Who We Are

Human connection is the essential way we bring meaning to our lives. Language was born from the need to connect. Our identities form through connection to others. Our purpose is defined by our connection to society, or to something greater. Connection is the fundamental architecture of being human.

And while human connection often causes friction, growth happens inside the tension between self and others. In fact, friction is the engine of human identity. It is the driver of the work of becoming. It is where the “self” is built. Children learn from play and from conflict. Teens form their identities in relation to their families and social groups.

Since our beginning, humans have built tools to help us connect and communicate. Fire brought us together around a shared warmth. Language allowed us to transmit knowledge and understanding. Writing preserved ideas across time and distance. The printing press democratized access to knowledge. The telephone carried voices across miles. The internet made the world’s information accessible to anyone. Each innovation expanded our reach, deepened our capacity to share and understand, and brought us closer together. Each innovation helped us transcend limitations and connect in ways previous generations could not.

Slowly at first then all at once, the technology designed to enable human connection began to be replaced by technology designed for something else entirely: to capture our attention and to keep our focus on IT rather than connecting us to one another. This technology was designed with human psychology in mind. It used our communal drives against us. Parents became distracted. Kids felt lonely. Teens grew anxious as they began forming their identities inside systems designed to keep them hooked. Society at large fractured.

And into this societal gap, AI has arrived – not as a supplement to human connection, but as a replacement for it. AI completely eliminates the friction that growth requires. It’s always agreeable, always available, never resistant. It promises to fill the loneliness that technology created. We saw what the first wave of technology did to connection. And we’re handing our children something more powerful, more intimate, and placing it at the center of their development.

We’re at a rare moment – early enough to shape how this unfolds, late enough to see the costs. Parents have been systematically excluded from the decisions being made about our children, but we are the ones with both the legitimacy and the motivation to intervene.

Moms for Ethical AI is a movement of parents confronting the unregulated systems shaping childhood and interfering with teens’ developing autonomy.

We believe safety comes through education and organized action.

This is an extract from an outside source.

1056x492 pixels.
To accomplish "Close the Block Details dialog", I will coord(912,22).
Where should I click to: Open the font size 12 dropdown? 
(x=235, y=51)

We teach parents and kids how AI actually works – pulling back the curtain on persuasive design, data collection, and the ways these systems are built to maximize engagement over growth. We help parents ask the right questions of schools, advocate for transparency and consent, and push for policies that put children’s development ahead of corporate interests.

Most AI decisions affecting kids happen locally – in school boards, districts, and communities. That’s where parents have the greatest opportunity to shape how these tools show up in children’s lives. Through our Motherboard chapters, we bring parents together to learn, to ask informed questions, and to help their communities make thoughtful choices. We’re not calling for prohibition. We’re advocating for clarity, transparency, and boundaries that support healthy development. When one community finds an approach that works, it becomes a model others can build on. Local action grows into shared progress.

Parents don’t need to navigate this moment alone. When we learn together, organize together, and speak with a grounded understanding of both the promise and the risks of AI, we strengthen the environments our children grow up in. We can ensure that the systems shaping childhood reflect our values, honor human development, and strengthen the connections that make us who we are.